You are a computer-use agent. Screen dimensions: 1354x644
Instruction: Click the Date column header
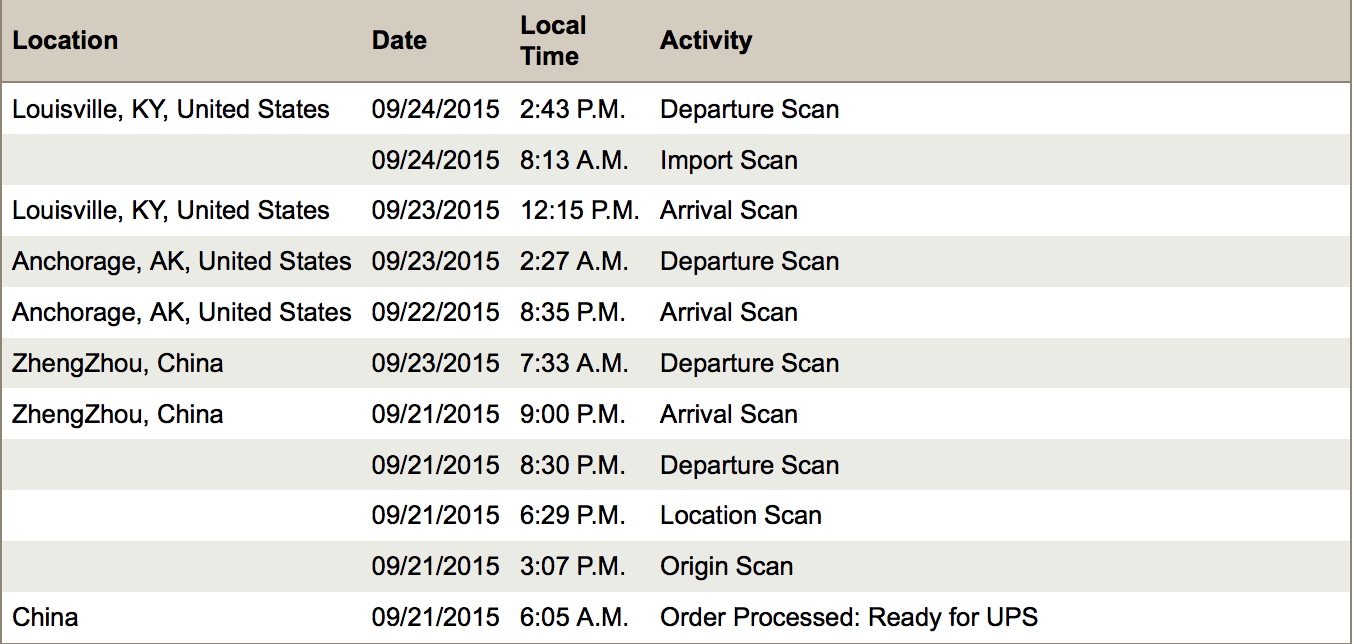click(x=399, y=41)
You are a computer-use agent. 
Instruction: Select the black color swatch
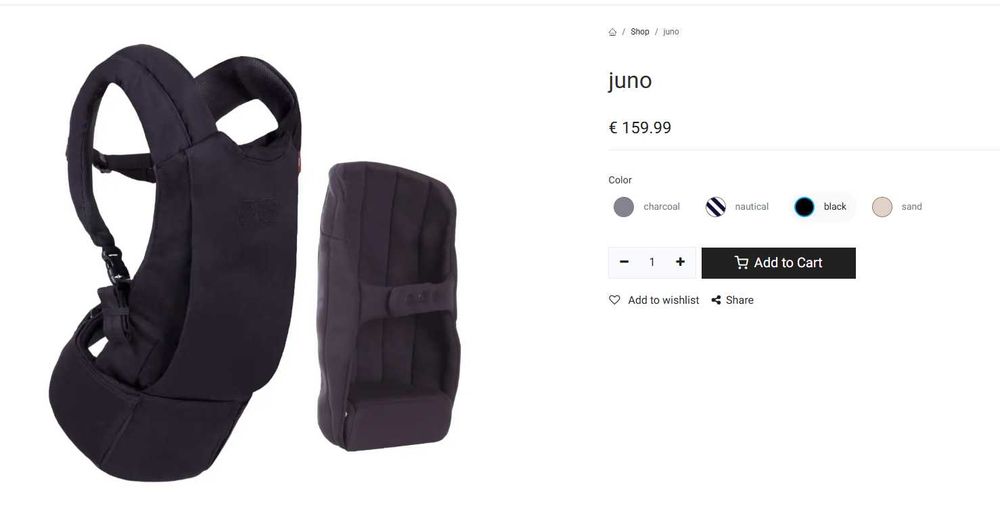coord(804,207)
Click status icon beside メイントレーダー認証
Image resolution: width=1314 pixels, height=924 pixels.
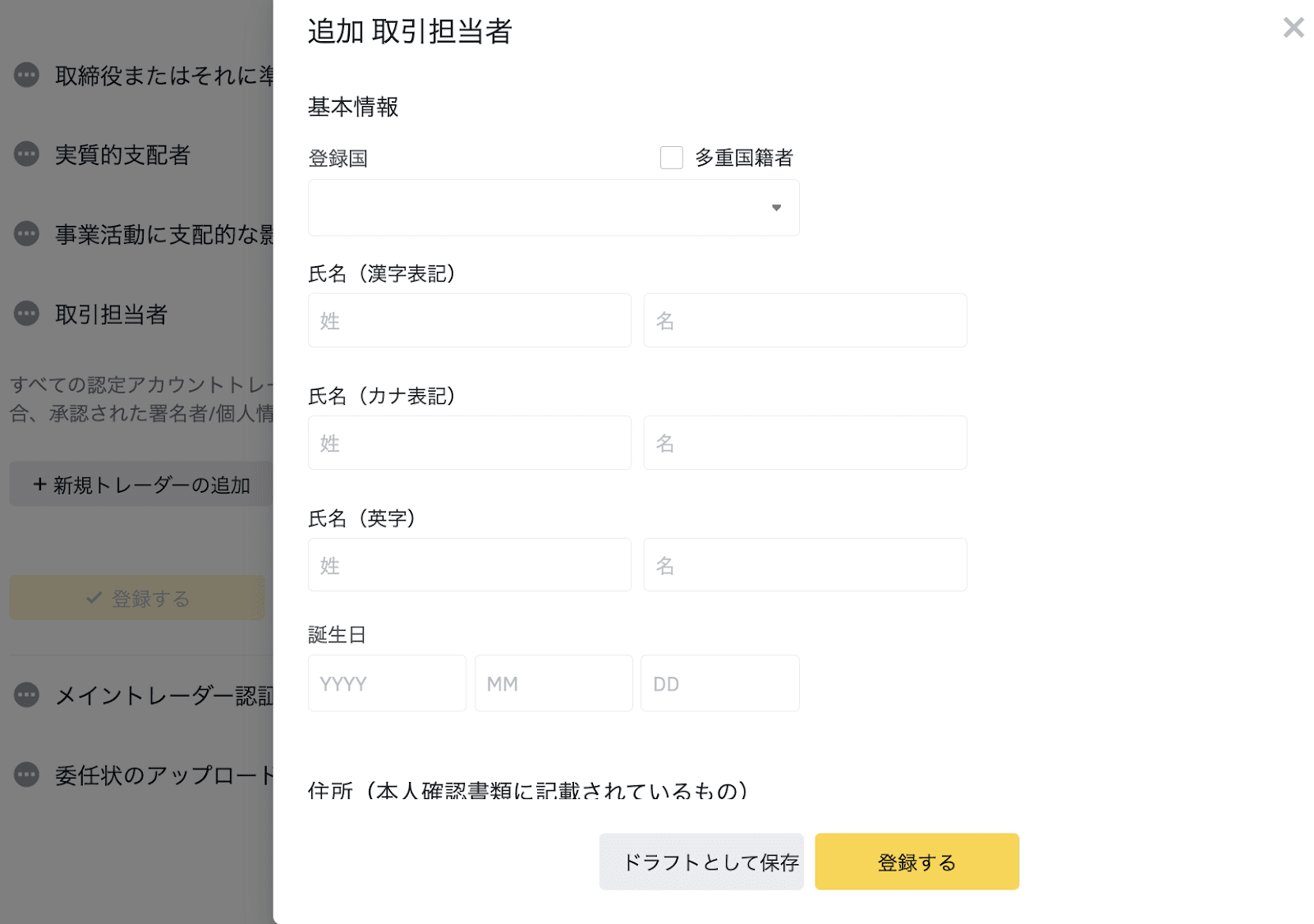point(26,696)
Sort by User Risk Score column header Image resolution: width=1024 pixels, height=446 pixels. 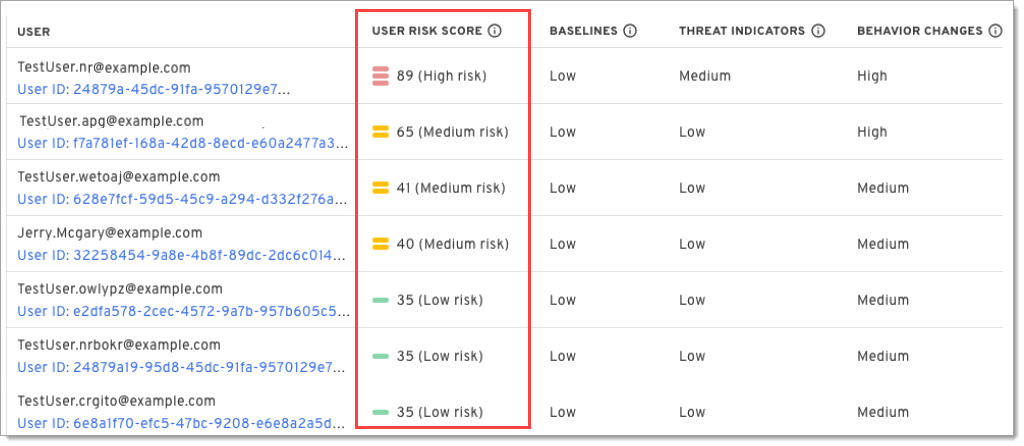pyautogui.click(x=427, y=31)
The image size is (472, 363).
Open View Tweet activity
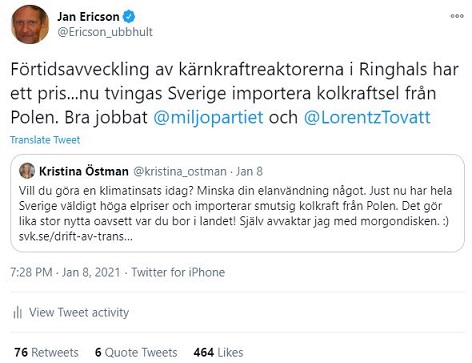click(x=79, y=313)
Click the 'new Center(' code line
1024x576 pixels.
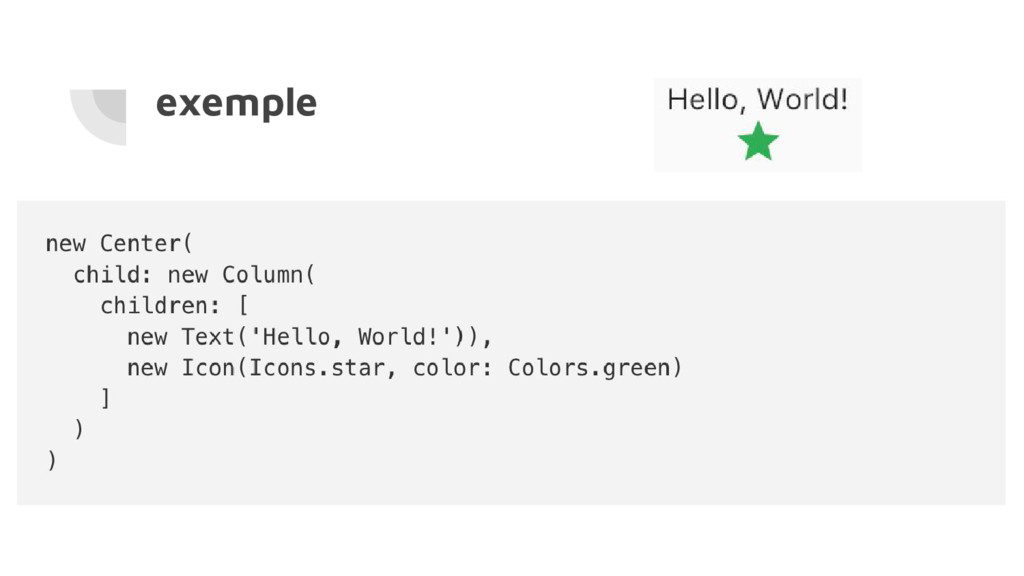tap(120, 243)
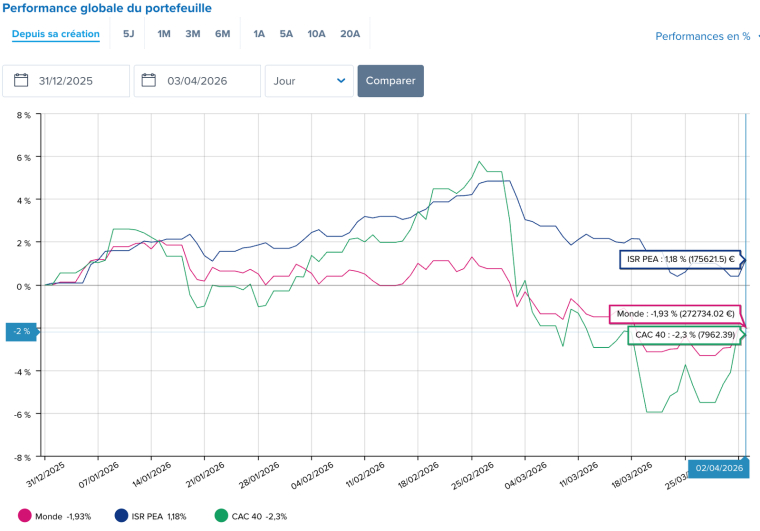This screenshot has height=531, width=760.
Task: Select the Depuis sa création tab
Action: (x=56, y=34)
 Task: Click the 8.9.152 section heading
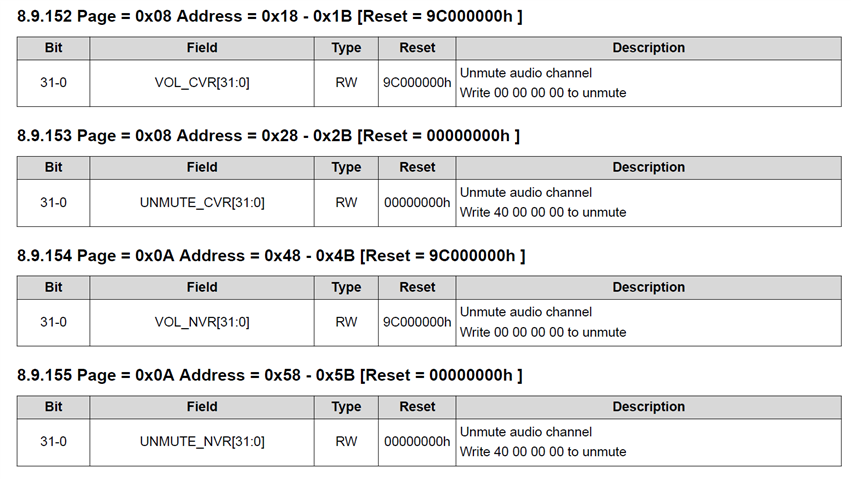(269, 16)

--*--

Please repeat the items verbatim, from the line containing "Click the 'new Center(' code line" through the end of the items, leaving out the pictures.

> **RESULT OF THIS TASK**
Click the 'new Center(' code line
1024x576 pixels.
tap(120, 243)
This screenshot has height=531, width=760.
Task: Select the Depuis sa création tab
Action: (x=56, y=34)
 Task: Click the 8.9.152 section heading
(269, 16)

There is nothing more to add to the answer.